Paul Malakwen Kosgei

Medal record

Men's athletics

Representing Kenya

World Cross Country Championships

World Half Marathon Championships

African Championships

Commonwealth Games

= Paul Malakwen Kosgei =

Kenyan long-distance and marathon runner (born 1978)

Paul Malakwen Kosgei (born 22 April 1978, in Marakwet) is a Kenyan long-distance and marathon runner. He first came to prominence in athletics by taking the World Junior Record of 3000m steeple in 1997, and later with consecutive medals at the IAAF World Cross Country Championships from 1998 to 2000.

In 1999 he started his technical collaboration with the Italian Coach Renato Canova, that changed his event, looking at longer distances.

He made his debut at the IAAF World Half Marathon Championships in 2002 and became the surprise world champion for the event. Later that year he became the African champion on the track in the 10,000 metres and also won silver medals at the 2002 Commonwealth Games and 2002 IAAF World Cup.

He focused entirely on road running after 2002 and he broke the world record for the 25 km distance, running 1:12:45 in May 2004. His personal best over the half marathon (59:07 minutes), with which he won the 2006 Berlin Half Marathon, ranks him within the top ten fastest ever over the distance. He began to focus on marathon running and won his first race at the Maratona d'Italia in 2010 with a course record and personal best time of 2:09.00.

From 2009 there was a passage of coach, from Renato Canova to Gabriele Nicola, who is a student of the former coach.

==Career==

===Junior world record and first medals===
Kosgei started his international career as a cross country runner and a steeplechaser. He came to prominence as a junior athlete in 1997 when he took the junior bronze medal at the 1997 IAAF World Cross Country Championships, and he also reached the 1997 IAAF Grand Prix Final for the 3000 metres steeplechase. He established his pedigree by setting a world junior record for the event.

• Tasks:
1) Repeat the part of the Paul Malakwen Kosgei text between "Representing Kenya" and "runner (born 1978)", inclusive.
2) Finish out the next part of the Paul Malakwen Kosgei text, starting right after its last sentence.

• Data shown:
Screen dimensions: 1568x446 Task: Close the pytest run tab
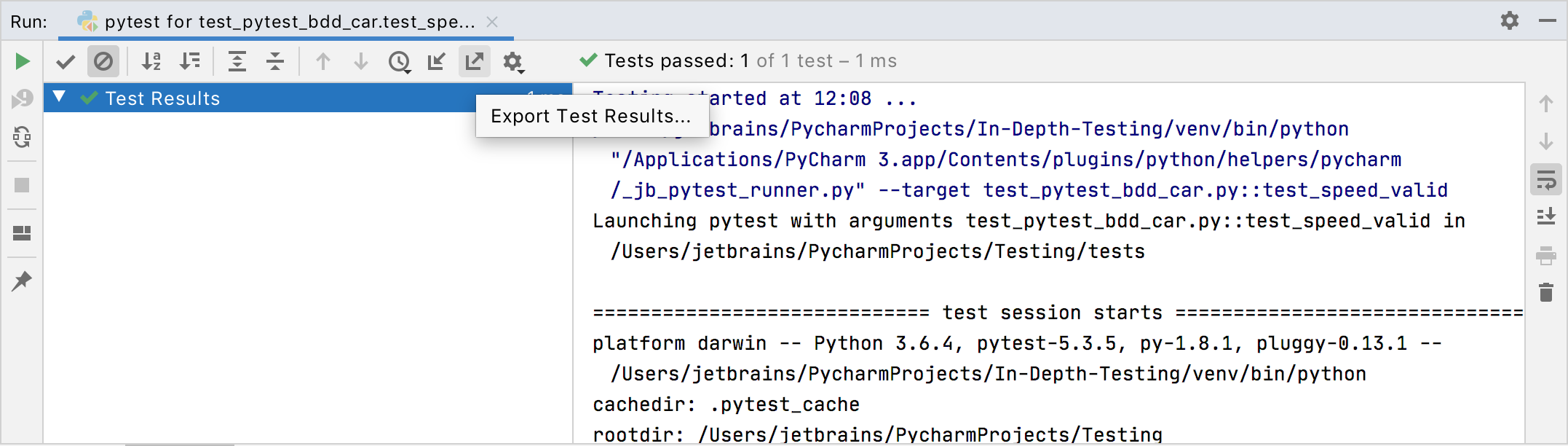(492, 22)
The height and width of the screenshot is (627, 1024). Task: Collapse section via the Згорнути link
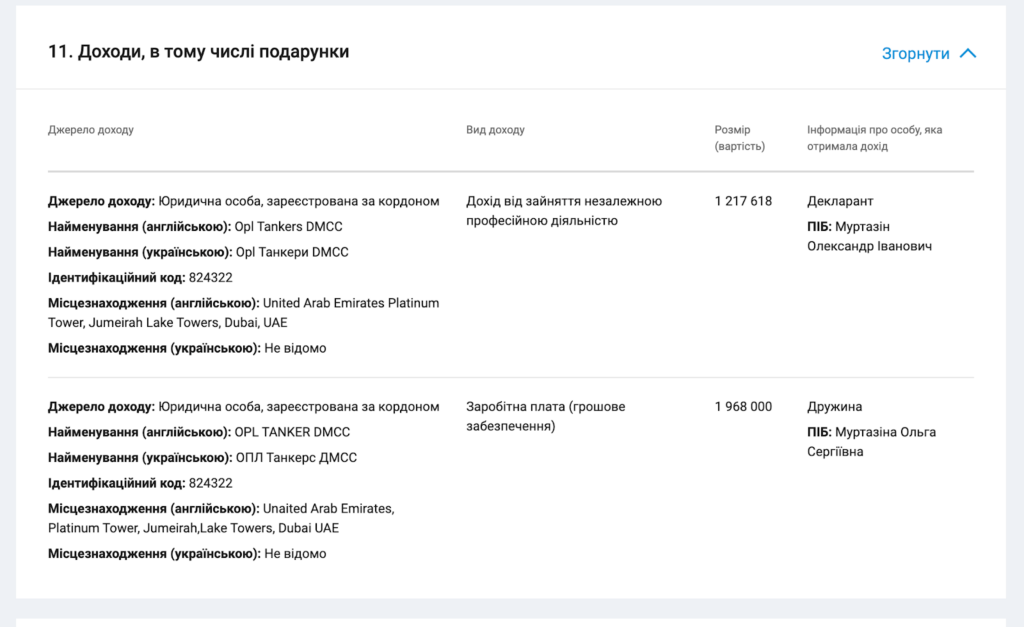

• Outputs by task:
1)
Representing Kenya

World Cross Country Championships

World Half Marathon Championships

African Championships

Commonwealth Games

= Paul Malakwen Kosgei =

Kenyan long-distance and marathon runner (born 1978)

2)
He emerged as a senior the following year, taking the bronze in the short race at the 1998 IAAF World Cross Country Championships and helping Kenya to the team gold medal. He also led Kenya to a team victory at the IAAF World Road Relay Championships in Manaus in April. He was the fourth fastest athlete in the world that year in the steeplechase. He also began taking part in road running competitions and won the 10 km BOclassic race at the end of the year. He improved to the silver medal position at the 1999 IAAF World Cross Country Championships, finishing behind Paul Tergat to help Kenya to a consecutive team win. He represented his country on the track at the 1999 World Championships in Athletics in Seville, where he was seventh in the men's steeplechase. He closed his track season with a fifth-place finish at the 1999 IAAF Grand Prix Final.

===African and World Champion===
From 2000 onwards he later began concentrating on long-distance running and dropped his steeplechase speciality. He set a 10 km best of 27:40 to win the Parelloop race in Brunssum that year. He also took a third consecutive cross country medal at the 2000 IAAF World Cross Country Championships, continuing the streak of Kenya team victories with his bronze medal performance. He took road circuit wins in Europe at the Giro Podistico Internazionale di Pettinengo, winning the 9.5 km race in 27:03, and also at the Giro al Sas 10K in Trento. He ran for Kenya in the long race at the 2001 IAAF World Cross Country Championships but could not match his short course form and finished in fifth place. The greater distances also did not bring him medals at the 2001 World Championships in Athletics as he finished seventh in the 10,000 metres final. He was the winner of the 2001 Giro Media Blenio 10K race in Dongio, recording a time of 28:13.4.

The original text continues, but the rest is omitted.